> _Task brief_: Reproduce verbatim the lines of the entries below, from the line containing "The width and height of the screenshot is (2576, 756)." through the line containing "The width and height of the screenshot is (2576, 700).", inclusive, and output nothing else.

> _Record list_:
################
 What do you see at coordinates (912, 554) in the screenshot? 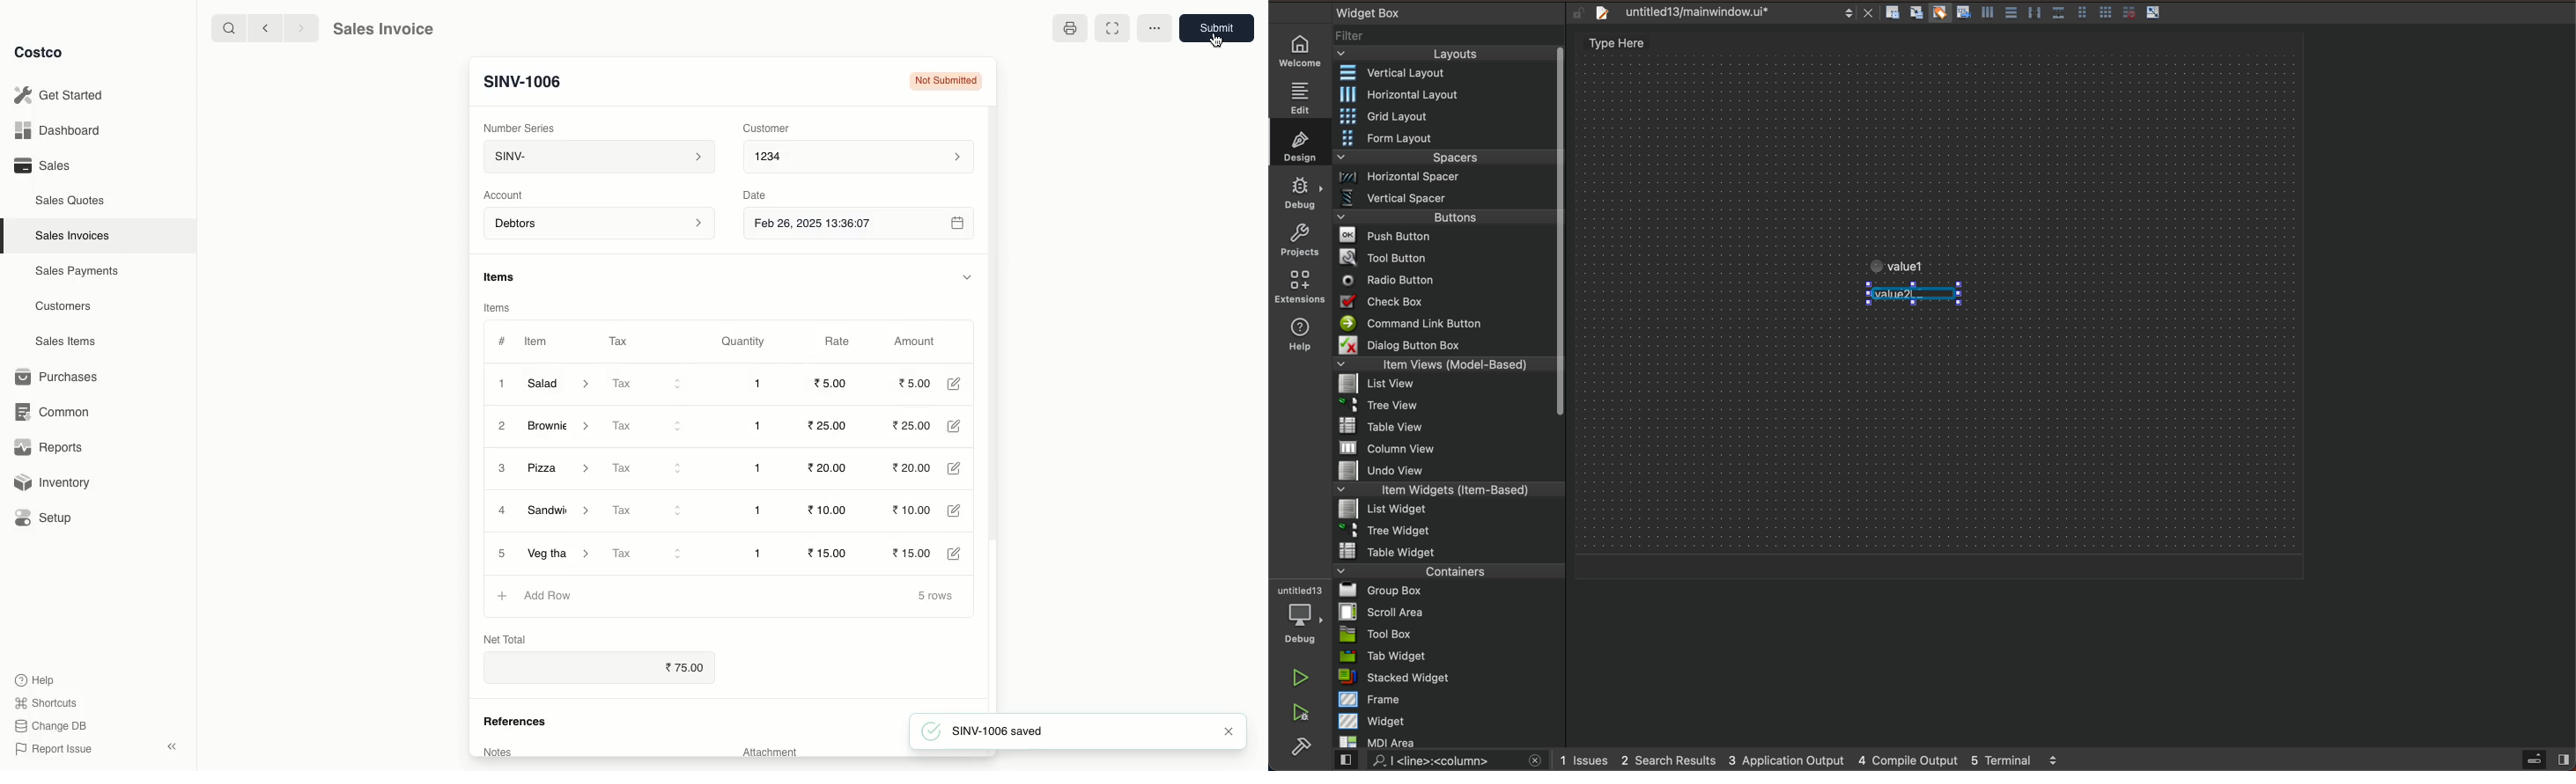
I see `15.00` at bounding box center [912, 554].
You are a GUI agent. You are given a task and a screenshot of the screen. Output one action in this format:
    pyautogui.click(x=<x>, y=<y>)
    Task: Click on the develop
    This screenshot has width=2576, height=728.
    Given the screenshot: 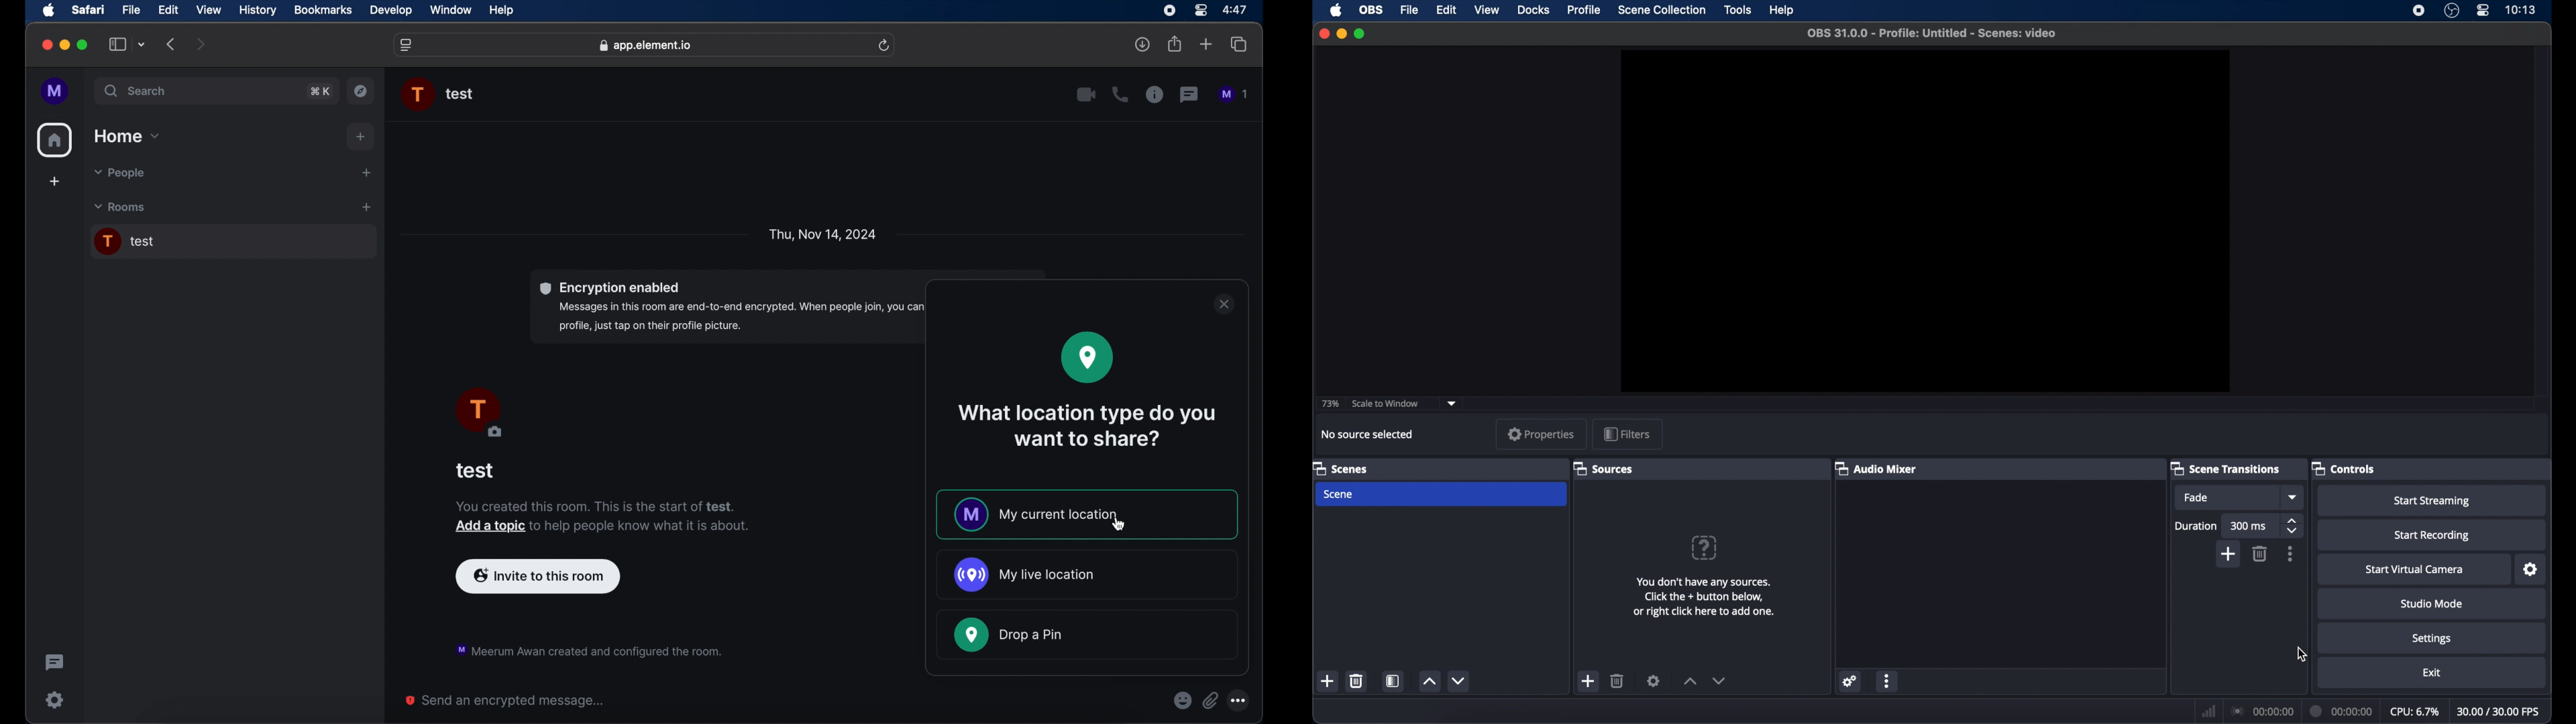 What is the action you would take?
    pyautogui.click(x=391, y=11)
################
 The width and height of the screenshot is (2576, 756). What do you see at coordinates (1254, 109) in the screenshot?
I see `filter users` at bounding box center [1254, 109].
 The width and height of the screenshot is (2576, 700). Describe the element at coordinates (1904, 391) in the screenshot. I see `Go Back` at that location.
################
> _Solution_:
 The width and height of the screenshot is (2576, 756). What do you see at coordinates (1254, 109) in the screenshot?
I see `filter users` at bounding box center [1254, 109].
 The width and height of the screenshot is (2576, 700). Describe the element at coordinates (1904, 391) in the screenshot. I see `Go Back` at that location.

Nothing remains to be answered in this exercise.